Strategien


Risiko-Management

Playing with FIRE

30.06.2003
Von Scott Berinato

Divide risks into two categories--local and global. The risk of staff turnover during a project is a local risk. War is a global risk. Often, those new to risk analysis focus only on the local risks, but they need to consider the global risks and their impact. Create a template for each risk. The template should include a unique risk number, a risk owner, potential costs (in dollars and other terms), a probability of occurrence (a low-medium-high scale will do at this point), any potential red flags or signs that the risk is materializing, mitigation strategies and a postmortem for noting if the risk factor actually happened.

One important footnote for developing this process: Value consistency over accuracy. If you do things in a consistent manner and the numbers are off, at least they'll be off in a consistent--and therefore fixable--way. "The process," says Raytheon's Rhoads, "is so much more important than the math rigor. Mature, consistent processes--you need that first."
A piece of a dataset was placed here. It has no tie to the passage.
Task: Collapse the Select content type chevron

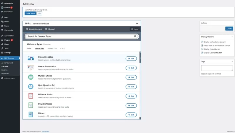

How to Use Monte Carlo Simulations

Once you have a repository of project risks, you can get statistical. The most commonly used tool for this is the Monte Carlo simulation. This technique was developed in the 1940s for the Manhattan Project. It's used today for everything from deciding where to dig for oil to optimizing the process of compacting trash at a waste treatment facility. It's a deceptively simple but powerful tool for risk analysis. All Monte Carlo really does is roll the dice (hence the name).

Here's the theory: Roll a die 100 times, and record the results. Each face will come up approximately one-sixth of the time--but not exactly. That's because of randomness. Roll the die 1,000 times, and the distribution becomes closer to one-sixth. Roll it a million times, and it gets much closer still.

The die represents risks--albeit evenly distributed, predictable risks--where each side has about a one-sixth probability of occurrence or a five-sixths probability of not occurring. What if each die were a project risk and each side represented a possible outcome of that risk? Say one die was for the risk of project delays due to staff turnover. One side would represent the possibility that the project is six months late because of 20 percent turnover. Another side could represent a two-year delay due to 80 percent turnover. The die could also be unevenly weighted so that certain outcomes are more or less likely. There would, of course, be dice for other risks--sloppy development, budget cuts or any other factor unearthed during preliminary research.